Il faisait nuit maintenant. Je me rendis progressivement compte, à mesure que les passants se raréfiaient, du nombre de sans-abris qui devraient dormir à la belle étoile. Il faisait doux, il ne pleuvait pas, je m’allongeai sur un banc en regardant la cathédrale illuminée. Je me demandai curieusement comment l’étiquette « gothique » pouvait s’appliquer identiquement au manoir prétentieux de Clébard, au look d’un chanteur de rock metal comme Marilyn Manson et au sculptural et majestueux monument du XIIème siècle : j’envisageai dans demi sommeil que l’idéologie de la modernité réduisait ainsi depuis 500 ans toutes les œuvres humaines à l’état de modes aux noms sans cesse recyclés dans le même torrent égalitaire et inexorable.

Je ne dormis pas vraiment. Le bruit, les lumières, les passants, la masse des autres sans-abris ne laissaient jamais mon esprit assez en paix, malgré ma profonde fatigue physique.
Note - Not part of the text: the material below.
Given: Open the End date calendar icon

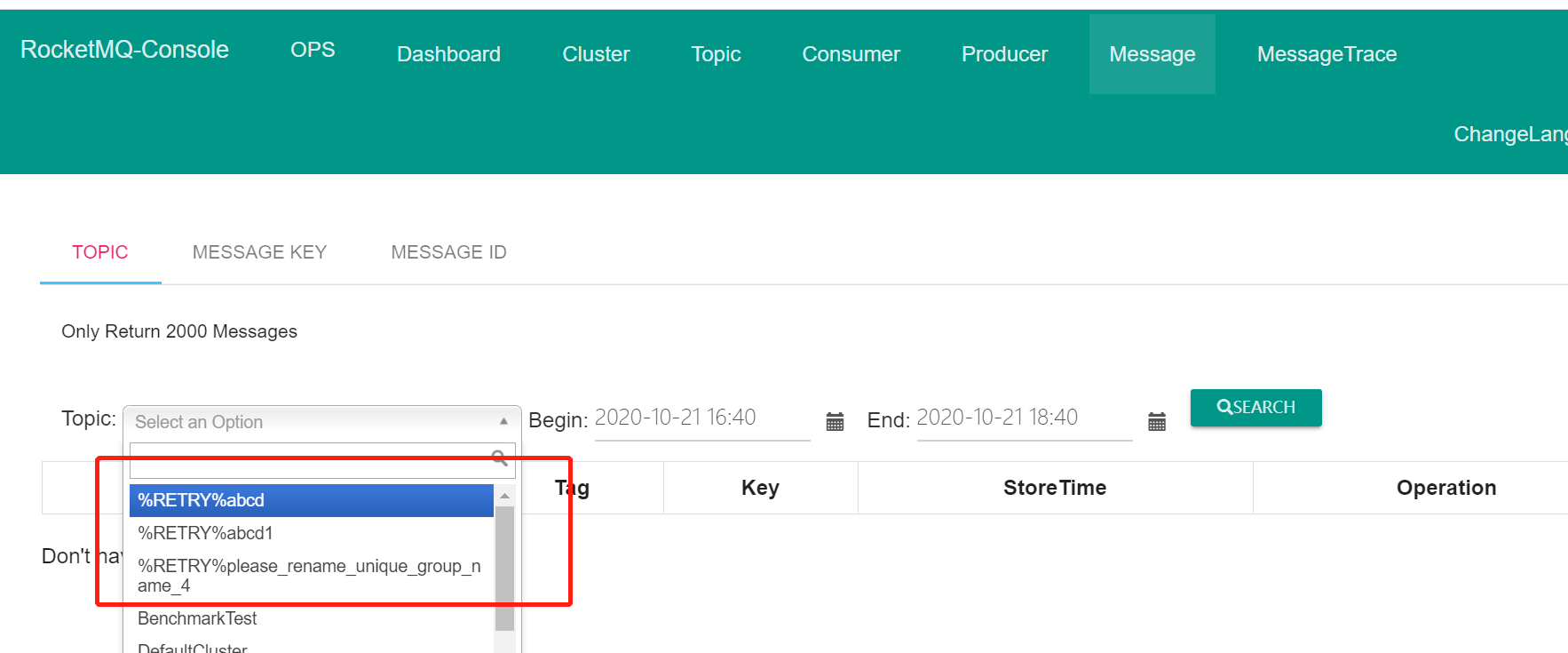Looking at the screenshot, I should click(x=1156, y=422).
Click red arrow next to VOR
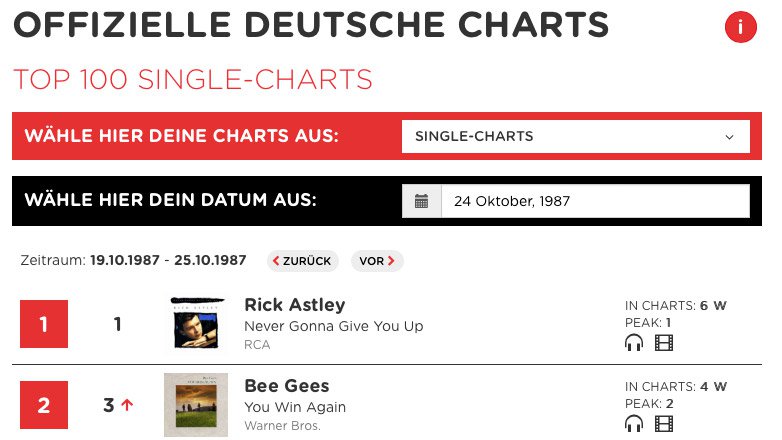Viewport: 782px width, 440px height. (x=391, y=260)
J’avais l’impression d’un immense dortoir gratuit sans porte ni fenêtre où les pensionnaires, s’ils avaient des papiers en règle, étaient encore tolérés pour le moment bien qu’ils fussent assimilés à des parasites économiques abimant le décor d’un « Paris romantique » vanté par les dépliants touristiques, les sites internet, les vidéos promotionnelles et les mauvais films de genre propageant une image cucul et aseptisée de ville du luxe et du plaisir qu’on sillonne en limousine une coupe de champagne à la main.

Comment pouvais-je comprendre que notre république pût approuver un système économique et social produisant toute cette quantité de misère sans constater que nombre de mes propres concitoyens s’étaient en chœur oubliés dans les mêmes effroyables fantasmes de prospectus.